[Collected data entries]
==================================================

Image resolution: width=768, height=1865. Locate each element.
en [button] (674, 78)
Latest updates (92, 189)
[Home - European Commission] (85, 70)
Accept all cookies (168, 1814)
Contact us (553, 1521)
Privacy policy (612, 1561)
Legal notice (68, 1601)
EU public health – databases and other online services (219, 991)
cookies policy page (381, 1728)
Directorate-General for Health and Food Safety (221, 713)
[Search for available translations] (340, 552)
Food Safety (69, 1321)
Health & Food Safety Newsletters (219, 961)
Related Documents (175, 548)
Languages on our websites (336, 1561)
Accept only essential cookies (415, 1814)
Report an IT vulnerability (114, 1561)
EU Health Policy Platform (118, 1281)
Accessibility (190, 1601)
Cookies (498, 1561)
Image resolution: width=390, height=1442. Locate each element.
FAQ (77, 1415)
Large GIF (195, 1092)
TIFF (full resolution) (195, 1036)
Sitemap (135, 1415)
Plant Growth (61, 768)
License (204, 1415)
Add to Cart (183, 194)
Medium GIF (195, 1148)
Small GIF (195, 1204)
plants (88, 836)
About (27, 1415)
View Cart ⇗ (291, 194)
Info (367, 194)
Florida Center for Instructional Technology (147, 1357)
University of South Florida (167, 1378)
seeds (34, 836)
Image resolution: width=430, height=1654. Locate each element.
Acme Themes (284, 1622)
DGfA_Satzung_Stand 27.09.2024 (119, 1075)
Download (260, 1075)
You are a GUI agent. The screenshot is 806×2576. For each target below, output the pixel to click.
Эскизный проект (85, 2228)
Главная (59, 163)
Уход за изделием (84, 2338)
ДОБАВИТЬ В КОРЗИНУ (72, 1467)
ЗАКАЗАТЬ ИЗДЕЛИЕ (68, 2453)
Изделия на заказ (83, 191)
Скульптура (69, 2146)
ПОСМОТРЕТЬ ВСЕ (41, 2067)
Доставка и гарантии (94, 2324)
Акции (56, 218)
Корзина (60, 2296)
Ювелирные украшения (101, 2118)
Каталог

==================================================

REQUIRED ACTION
From the records above, pull every line that has the string "element" and copy it.

EXERCISE ANSWER
Image resolution: width=768, height=1865. Locate each element.
Image resolution: width=390, height=1442. Locate each element.
Image resolution: width=430, height=1654. Locate each element.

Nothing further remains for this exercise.